児童虐待相談 過去最多の341件
認識進んだ一面も

     
 県内2つの児童相談所に寄せられた児童虐待に関する相談件数は、2006年度341件と過去最多となったことが県の調べで分かった。また、相談を受け対応を図った件数も316件と、これまでで最も多く、県は「相談件数の増加は虐待への認識が進み、見過ごしていたものが寄せられるようになった面がある」と見ている。
 虐待を内容別にみると、子どもの健康、安全に配慮しない、衣食住を満たさないなど「ネグレクト」が144件と最多。これに身体的虐待が108件、心理的虐待が54件と続く。性的虐待も10件あった。

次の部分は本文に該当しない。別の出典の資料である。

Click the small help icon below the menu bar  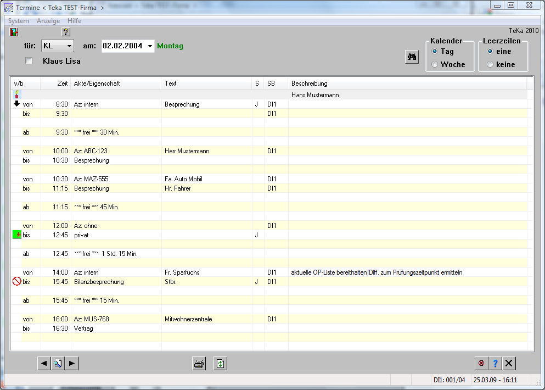point(66,32)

 虐待を行うのは、実母が212件と最も多く、続いて実父60件。一緒に過ごす時間の多い母親の割合が高くなっている。また、虐待を受ける子どもは小学生が142件、3歳以上の未就学児が75件、3歳未満の幼児が57件と、小学生への虐待が目立っていた。
 これらの状況を受け、県は地域の実情に合わせた支援体勢を築こうと、要保護児童対策地域協議会(子どもを守る地域ネットワーク)設置を進めており、これまで24市町村に開設。「関係機関との連携を図り、児童虐待の未然防止、早期発見について地域支援の充実を目指す」としている。